Emotional memories can be hard to describe but that doesn't mean they aren't powerful. We just wrote a post about the importance of positive emotional memories.
While there aren't any specific recipes for ensuring our kids have fond memories of our time together (that would probably take some of the authenticity out of it!), there are some ways that we can set the holiday season up for rich emotional memories that will last a lifetime:
- If holidays are difficult, acknowledge this with friends and family. Find trusted friends or family and share your feelings. Be kind to yourself. Be willing to find ways to create new, more positive emotional memories. Getting support and being kind to yourself will reduce the likelihood that your negative emotional memories rub off on your kids.
- Own your holiday schedule. What are you excited about? What can you pare back on? Carve out specific times for your family that don't feel high pressure.

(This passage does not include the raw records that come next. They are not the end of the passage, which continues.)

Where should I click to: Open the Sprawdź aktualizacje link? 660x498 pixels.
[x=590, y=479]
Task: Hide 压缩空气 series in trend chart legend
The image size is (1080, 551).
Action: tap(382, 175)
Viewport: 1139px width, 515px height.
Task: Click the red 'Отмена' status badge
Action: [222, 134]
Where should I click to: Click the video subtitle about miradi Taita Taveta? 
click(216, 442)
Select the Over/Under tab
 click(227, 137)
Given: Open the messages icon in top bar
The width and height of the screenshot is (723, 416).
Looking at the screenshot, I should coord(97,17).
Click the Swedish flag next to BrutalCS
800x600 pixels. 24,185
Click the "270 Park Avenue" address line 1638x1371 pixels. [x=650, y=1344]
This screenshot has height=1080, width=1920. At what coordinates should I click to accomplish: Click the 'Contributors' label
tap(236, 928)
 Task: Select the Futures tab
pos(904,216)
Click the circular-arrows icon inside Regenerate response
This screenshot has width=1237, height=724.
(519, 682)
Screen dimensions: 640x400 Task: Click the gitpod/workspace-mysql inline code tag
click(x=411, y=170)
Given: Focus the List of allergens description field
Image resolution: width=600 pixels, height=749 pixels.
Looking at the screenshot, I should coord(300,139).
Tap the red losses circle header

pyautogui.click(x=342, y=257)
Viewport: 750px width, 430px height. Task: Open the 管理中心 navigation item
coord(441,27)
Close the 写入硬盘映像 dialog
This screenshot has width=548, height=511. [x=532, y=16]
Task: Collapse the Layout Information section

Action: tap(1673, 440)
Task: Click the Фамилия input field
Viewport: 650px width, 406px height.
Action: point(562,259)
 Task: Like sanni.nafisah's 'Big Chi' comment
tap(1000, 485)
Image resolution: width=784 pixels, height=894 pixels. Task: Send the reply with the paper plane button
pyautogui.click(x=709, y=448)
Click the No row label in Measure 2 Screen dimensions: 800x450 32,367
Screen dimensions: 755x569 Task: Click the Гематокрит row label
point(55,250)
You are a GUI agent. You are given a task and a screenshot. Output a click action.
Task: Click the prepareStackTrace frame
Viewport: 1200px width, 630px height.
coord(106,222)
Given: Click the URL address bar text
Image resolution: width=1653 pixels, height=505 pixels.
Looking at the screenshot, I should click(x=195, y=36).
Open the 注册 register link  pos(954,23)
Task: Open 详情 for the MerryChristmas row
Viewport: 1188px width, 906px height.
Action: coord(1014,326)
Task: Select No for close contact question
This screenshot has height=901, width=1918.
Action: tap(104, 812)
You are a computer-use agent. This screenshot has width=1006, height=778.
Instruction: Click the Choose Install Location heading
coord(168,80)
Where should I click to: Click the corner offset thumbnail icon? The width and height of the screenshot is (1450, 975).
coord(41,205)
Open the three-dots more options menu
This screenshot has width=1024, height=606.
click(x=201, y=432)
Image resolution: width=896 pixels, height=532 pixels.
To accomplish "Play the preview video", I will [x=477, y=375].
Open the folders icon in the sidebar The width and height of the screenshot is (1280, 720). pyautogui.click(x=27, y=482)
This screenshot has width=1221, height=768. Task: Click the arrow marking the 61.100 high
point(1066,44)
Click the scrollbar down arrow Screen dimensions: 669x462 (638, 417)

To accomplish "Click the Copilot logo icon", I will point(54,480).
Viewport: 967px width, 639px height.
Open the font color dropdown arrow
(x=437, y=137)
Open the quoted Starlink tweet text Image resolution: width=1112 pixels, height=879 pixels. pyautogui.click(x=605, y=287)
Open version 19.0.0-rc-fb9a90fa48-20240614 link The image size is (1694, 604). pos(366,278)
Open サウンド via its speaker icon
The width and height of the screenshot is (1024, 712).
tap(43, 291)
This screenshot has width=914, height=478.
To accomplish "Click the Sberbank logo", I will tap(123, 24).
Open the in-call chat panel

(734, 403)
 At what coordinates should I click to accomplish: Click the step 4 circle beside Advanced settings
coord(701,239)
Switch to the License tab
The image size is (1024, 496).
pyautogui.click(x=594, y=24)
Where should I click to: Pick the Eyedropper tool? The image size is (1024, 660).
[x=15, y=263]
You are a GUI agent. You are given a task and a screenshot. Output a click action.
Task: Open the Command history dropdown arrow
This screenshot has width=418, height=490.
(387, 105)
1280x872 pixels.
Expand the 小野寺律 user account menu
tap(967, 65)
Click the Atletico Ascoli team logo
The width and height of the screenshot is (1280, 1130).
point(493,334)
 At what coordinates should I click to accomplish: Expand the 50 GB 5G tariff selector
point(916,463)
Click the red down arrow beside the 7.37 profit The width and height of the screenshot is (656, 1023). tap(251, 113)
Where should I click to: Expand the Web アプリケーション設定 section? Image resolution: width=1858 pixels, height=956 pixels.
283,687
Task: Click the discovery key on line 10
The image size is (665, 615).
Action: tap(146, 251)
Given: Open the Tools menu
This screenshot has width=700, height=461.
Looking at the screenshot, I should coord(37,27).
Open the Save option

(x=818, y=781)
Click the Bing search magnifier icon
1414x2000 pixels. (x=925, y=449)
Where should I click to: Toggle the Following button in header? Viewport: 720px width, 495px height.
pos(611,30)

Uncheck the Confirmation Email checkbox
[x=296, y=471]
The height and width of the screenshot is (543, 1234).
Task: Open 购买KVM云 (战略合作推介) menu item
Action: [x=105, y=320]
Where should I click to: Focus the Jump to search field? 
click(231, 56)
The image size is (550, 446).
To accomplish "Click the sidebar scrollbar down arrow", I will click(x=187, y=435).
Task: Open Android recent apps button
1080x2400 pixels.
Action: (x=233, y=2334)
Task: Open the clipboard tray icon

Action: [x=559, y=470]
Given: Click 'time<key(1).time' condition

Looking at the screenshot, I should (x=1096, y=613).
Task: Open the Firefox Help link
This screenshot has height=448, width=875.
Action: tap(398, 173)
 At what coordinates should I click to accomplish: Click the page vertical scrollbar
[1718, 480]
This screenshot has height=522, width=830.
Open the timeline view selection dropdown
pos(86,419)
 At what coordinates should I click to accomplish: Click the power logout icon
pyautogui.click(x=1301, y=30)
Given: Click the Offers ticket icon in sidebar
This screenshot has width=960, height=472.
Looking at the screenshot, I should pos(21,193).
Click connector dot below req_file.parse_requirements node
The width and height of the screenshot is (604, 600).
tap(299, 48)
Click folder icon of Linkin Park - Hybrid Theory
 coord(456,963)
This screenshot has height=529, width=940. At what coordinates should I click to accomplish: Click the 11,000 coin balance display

- Create traditions. Holiday traditions create a sense of stability, nurture a sense of family identity, and remind kids that holidays aren't just about presents. Examples of traditions include:
- Doing community service. Rotate the privilege of choosing the organization you work with.
- Baking family recipes.
- Gaming together.
- Reading a special book out loud.
- Playing music together.
- Making decorations that display what you are grateful for.
- And on and on!
- Make space for daily reflection. Create a daily practice with your kids that allows them to reflect on the spirit of the season. They might talk about their favorite thing that happened that day, say something kind they did for others, etc. This allows emotions to sink in.
- Be open to modifying traditions as kids get older. As our kids grow up we may need to modify traditions to respect how they've changed and allow teens to take more ownership over them. This doesn't mean everything gets tossed out the window but pre-holiday negotiation is just fine.
- Be gentle with yourself. There is no secret to creating perfect emotional memories. Even if the cookies or latkes burned and your teen dragged her feet through the evening, your efforts are what matter. In fact, many times kids look back at very trying stages of their life with a soft emotional heart because it is when they needed traditions the most. Take the long view and stay connected with your kids during the busy holiday season.